# PROBLEM DETAILS
State the number of lines in the listing that contain "Given". No further words are expected.

# PROVIDED ENTRIES
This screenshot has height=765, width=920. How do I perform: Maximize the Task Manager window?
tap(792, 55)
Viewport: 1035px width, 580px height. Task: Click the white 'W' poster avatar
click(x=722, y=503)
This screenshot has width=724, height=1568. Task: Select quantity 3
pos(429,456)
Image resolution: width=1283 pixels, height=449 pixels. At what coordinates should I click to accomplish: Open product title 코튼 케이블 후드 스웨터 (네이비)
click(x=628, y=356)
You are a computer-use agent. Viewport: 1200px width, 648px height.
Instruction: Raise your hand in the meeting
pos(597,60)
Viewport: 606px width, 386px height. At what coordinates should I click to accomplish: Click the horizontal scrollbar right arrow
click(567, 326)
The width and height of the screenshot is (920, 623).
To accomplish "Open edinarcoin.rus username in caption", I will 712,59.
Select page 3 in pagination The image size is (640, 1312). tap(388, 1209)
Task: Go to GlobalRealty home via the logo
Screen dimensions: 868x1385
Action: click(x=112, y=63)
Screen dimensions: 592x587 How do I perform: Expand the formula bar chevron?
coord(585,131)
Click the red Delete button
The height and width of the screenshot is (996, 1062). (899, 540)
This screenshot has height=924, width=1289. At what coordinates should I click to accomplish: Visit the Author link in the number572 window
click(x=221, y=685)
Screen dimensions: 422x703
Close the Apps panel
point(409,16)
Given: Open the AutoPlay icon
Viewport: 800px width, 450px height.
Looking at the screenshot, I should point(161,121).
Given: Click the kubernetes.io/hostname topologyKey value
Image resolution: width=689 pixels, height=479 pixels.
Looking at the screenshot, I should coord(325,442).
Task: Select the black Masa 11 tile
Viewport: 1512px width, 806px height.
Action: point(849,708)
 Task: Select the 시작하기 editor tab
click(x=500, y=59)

# WRITTEN SOLUTION
2